***** Supplied entries

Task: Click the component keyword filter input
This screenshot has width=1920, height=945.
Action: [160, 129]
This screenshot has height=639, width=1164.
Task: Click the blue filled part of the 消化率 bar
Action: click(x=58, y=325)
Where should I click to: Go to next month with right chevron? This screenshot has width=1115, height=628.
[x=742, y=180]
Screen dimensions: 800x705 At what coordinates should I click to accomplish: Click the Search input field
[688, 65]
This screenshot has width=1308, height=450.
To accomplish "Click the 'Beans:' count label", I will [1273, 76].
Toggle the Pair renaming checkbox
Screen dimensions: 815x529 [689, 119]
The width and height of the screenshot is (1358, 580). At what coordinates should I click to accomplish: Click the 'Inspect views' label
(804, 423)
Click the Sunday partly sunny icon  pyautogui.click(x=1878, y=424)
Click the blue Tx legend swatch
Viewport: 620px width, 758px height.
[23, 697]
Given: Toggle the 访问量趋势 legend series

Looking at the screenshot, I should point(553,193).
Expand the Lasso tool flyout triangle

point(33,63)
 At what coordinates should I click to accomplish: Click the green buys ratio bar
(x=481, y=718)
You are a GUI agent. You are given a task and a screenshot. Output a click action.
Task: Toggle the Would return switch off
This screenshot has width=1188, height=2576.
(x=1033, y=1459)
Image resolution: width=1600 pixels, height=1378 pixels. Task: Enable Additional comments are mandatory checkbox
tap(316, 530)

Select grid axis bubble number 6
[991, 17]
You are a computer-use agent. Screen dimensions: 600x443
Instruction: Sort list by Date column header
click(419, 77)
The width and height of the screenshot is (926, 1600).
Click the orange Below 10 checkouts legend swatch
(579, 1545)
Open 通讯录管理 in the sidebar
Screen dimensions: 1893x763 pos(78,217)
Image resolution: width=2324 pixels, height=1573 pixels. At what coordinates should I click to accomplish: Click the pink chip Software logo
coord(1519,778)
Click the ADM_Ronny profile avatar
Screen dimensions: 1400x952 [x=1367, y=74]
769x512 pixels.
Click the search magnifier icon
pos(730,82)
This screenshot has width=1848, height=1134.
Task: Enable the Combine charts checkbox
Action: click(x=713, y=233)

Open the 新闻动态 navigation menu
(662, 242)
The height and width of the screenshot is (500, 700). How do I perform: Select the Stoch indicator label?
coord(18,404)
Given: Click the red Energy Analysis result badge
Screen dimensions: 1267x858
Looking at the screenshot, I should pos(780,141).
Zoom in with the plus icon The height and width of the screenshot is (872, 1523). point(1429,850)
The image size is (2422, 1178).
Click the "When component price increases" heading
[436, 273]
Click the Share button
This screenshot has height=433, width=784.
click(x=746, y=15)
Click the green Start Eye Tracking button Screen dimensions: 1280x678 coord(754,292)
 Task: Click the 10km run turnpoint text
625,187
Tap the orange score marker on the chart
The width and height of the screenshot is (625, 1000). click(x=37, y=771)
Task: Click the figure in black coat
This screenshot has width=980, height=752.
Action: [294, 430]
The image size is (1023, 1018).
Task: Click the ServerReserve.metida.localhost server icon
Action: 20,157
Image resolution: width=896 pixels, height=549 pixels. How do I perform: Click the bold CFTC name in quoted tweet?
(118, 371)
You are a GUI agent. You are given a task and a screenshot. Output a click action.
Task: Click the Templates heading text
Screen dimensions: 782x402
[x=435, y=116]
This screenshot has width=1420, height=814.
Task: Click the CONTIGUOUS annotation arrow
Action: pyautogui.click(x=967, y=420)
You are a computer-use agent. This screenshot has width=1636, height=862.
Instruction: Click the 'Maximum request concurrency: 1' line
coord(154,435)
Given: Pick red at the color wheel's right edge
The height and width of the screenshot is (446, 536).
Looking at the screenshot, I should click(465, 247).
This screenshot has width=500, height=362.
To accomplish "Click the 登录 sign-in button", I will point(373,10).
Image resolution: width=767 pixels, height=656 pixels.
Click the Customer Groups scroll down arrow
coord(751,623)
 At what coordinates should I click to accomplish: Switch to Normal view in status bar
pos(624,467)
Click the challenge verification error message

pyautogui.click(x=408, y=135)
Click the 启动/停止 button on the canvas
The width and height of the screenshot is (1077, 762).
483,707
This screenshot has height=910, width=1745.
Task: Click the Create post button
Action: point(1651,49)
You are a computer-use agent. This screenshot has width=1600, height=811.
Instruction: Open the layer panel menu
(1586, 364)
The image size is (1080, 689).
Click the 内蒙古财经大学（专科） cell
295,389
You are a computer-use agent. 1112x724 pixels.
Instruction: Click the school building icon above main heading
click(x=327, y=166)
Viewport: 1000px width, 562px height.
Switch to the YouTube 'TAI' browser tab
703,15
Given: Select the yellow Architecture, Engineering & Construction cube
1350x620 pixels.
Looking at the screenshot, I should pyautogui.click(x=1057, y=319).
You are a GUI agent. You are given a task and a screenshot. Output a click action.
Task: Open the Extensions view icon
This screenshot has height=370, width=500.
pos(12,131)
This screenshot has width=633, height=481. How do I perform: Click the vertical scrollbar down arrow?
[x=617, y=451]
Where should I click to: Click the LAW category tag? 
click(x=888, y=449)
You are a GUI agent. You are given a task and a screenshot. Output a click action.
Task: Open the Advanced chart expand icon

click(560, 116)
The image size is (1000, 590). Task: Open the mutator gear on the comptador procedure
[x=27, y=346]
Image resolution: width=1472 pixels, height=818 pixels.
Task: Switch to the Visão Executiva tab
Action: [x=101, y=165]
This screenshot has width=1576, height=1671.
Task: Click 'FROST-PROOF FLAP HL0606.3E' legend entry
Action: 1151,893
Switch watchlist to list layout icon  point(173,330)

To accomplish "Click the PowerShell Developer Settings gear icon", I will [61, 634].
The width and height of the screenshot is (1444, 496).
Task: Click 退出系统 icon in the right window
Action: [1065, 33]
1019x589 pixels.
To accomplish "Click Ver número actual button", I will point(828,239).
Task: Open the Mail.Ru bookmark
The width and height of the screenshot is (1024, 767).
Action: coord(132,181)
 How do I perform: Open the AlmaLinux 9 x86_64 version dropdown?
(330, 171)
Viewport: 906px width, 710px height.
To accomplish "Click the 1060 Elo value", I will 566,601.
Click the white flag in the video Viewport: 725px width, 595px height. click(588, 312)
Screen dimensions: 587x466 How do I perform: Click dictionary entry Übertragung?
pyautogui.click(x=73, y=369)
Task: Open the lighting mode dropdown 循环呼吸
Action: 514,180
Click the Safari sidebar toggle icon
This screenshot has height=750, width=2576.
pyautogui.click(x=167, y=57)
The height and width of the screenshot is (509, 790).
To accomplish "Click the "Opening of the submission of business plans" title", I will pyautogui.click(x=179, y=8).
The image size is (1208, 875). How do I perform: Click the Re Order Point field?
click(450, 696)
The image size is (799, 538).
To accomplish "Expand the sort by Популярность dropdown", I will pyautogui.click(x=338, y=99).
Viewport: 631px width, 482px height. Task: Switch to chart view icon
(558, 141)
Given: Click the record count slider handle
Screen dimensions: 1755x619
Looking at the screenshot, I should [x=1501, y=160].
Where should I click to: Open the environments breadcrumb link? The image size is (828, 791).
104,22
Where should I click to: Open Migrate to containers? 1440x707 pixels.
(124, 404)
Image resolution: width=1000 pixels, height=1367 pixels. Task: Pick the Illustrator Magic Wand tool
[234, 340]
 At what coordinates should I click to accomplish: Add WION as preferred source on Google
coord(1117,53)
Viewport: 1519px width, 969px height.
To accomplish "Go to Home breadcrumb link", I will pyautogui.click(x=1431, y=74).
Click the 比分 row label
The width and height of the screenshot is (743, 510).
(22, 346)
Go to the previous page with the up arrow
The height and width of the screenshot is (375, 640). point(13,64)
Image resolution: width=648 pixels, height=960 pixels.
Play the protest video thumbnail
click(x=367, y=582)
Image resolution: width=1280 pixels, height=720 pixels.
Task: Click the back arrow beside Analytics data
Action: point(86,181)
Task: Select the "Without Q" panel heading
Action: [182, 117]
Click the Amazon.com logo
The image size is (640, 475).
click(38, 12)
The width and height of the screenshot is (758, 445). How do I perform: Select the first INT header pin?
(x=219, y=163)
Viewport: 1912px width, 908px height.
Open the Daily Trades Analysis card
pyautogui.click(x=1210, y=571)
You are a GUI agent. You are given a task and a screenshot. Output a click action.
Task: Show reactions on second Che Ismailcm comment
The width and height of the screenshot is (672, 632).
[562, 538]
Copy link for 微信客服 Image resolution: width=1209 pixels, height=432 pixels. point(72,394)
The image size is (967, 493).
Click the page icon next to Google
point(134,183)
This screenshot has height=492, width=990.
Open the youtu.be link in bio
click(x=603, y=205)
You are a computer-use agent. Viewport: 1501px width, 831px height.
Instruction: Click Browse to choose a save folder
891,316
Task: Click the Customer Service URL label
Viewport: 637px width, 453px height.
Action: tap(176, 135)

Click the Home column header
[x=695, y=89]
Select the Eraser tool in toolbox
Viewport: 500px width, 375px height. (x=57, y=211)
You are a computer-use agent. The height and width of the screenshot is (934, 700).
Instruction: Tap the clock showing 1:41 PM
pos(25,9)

**********

- **Task prompt**
Could you repeat exactly the lines above from the line with "Click the green Start" up to and including the line with "Task: Click the figure in black coat", and only those?

- **Solved exercise**
Click the green Start Eye Tracking button Screen dimensions: 1280x678 coord(754,292)
 Task: Click the 10km run turnpoint text
625,187
Tap the orange score marker on the chart
The width and height of the screenshot is (625, 1000). click(x=37, y=771)
Task: Click the figure in black coat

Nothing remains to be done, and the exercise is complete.